====== DOCUMENT TEXT ======

For nine months our Divine Lord, now made Man for us, remained enclosed in His Mother's womb, in order to conform to the laws of that humanity which He had assumed for our sakes. As He was miraculously conceived without detriment to the virginal integrity of His Blessed Mother, so was He miraculously born into this world.

He came forth from His Mother's womb in the same mysterious manner in which He afterwards came forth from the tomb, without breaking the seal which had been placed upon it; or as He passed through the closed doors, when He appeared to His disciples after His resurrection. All this is implied by the words of the third Article of the Creed, "who was conceived by the Holy Ghost, born of the Virgin Mary," and is no more than the fulfilment of the prophecy of Isaias, “Behold, a virgin shall conceive and bear a Son, and His name shall be called Emanuel" (Is. vii. 14). Emmanuel' signifies 'God with us;' and the Hebrew phrase, 'His name shall be called Emmanuel,' is equivalent to the expression in our own language,' He shall be Emmanuel or God with us.' Thus the name given by the prophet to the Son of the Blessed Virgin pointed out His Divine nature, while His conception and birth of a Virgin as clearly expressed His human nature.

====== PROVIDED RECORDS ======

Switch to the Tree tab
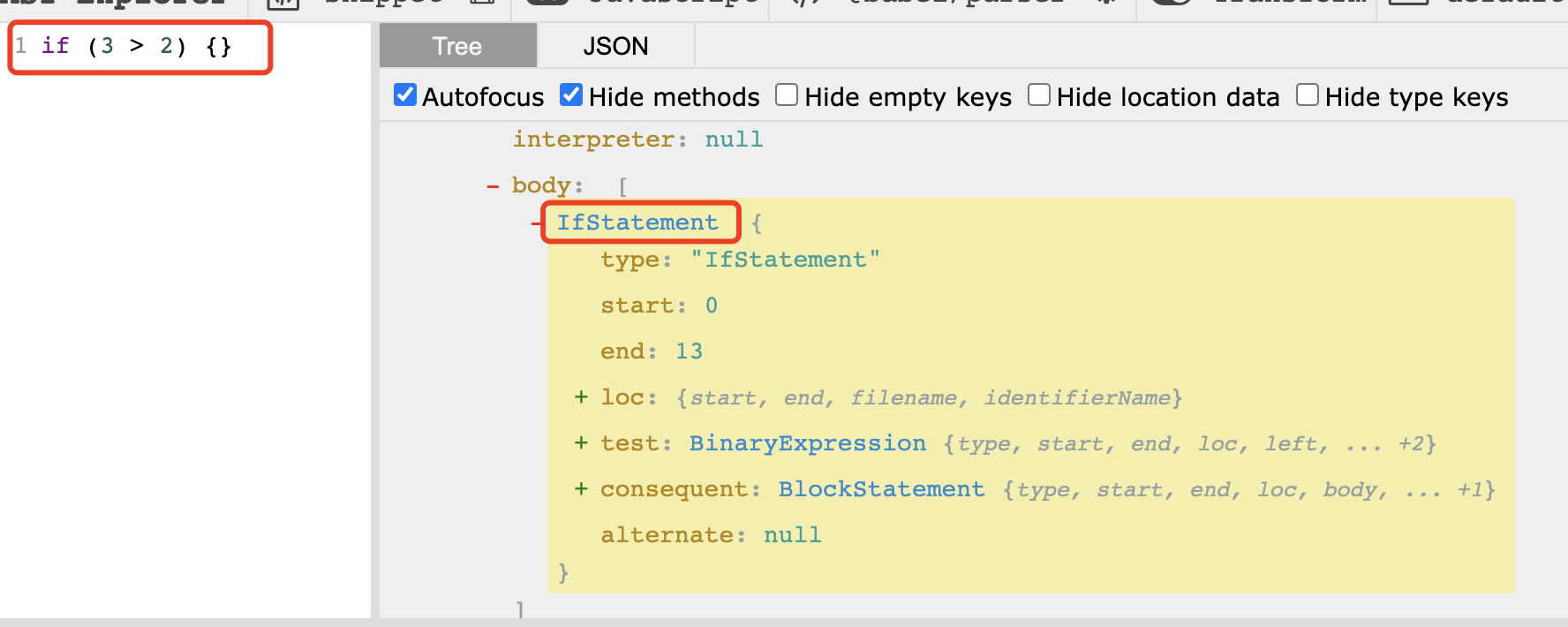The height and width of the screenshot is (627, 1568). pyautogui.click(x=457, y=46)
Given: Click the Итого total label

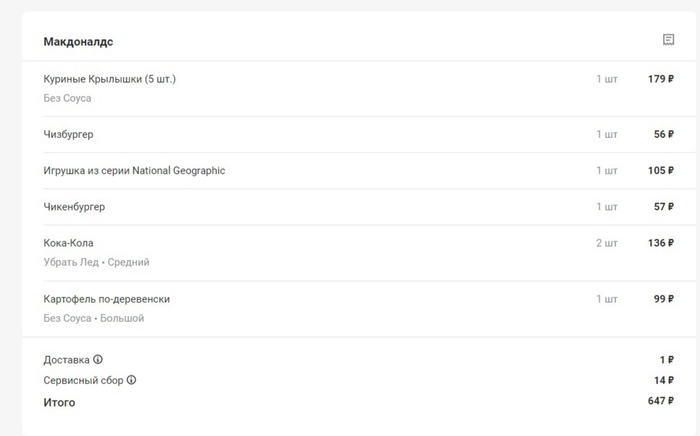Looking at the screenshot, I should pyautogui.click(x=59, y=402).
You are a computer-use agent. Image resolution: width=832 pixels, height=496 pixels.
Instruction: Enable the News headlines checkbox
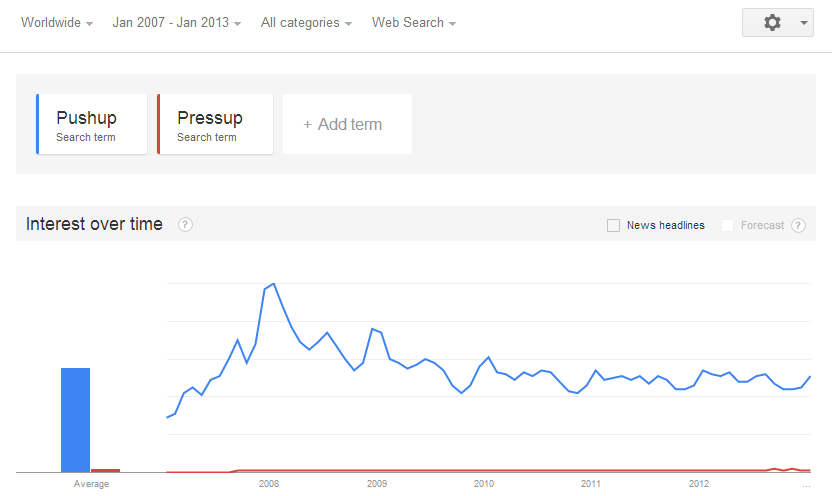coord(613,226)
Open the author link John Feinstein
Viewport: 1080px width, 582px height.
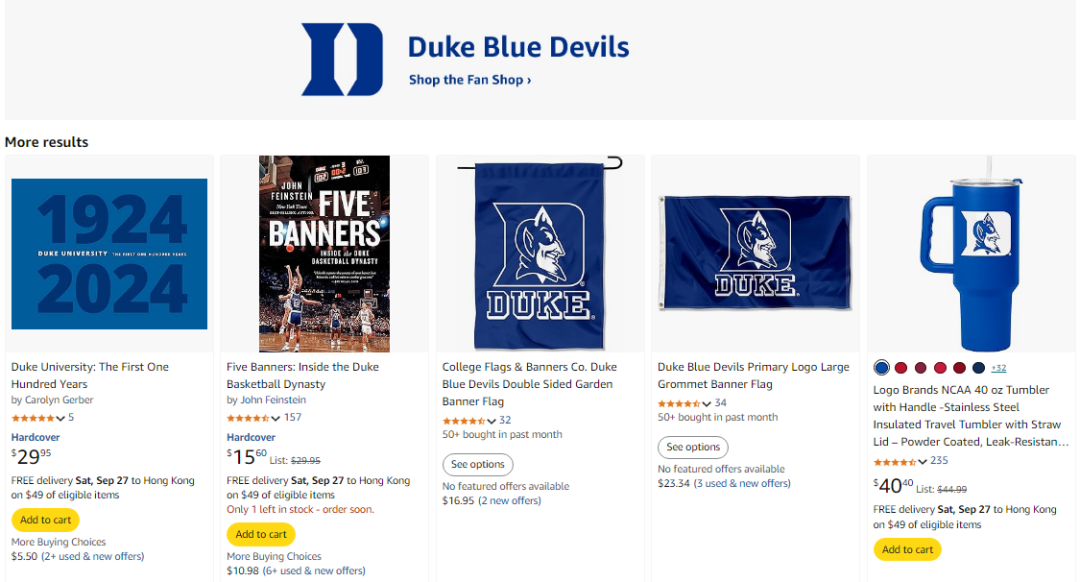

======

WORK TO BE COMPLETED: In the passage on Christ's birth, what does the name "Emmanuel" signify?

TASK RESULT: It signifies "God with us."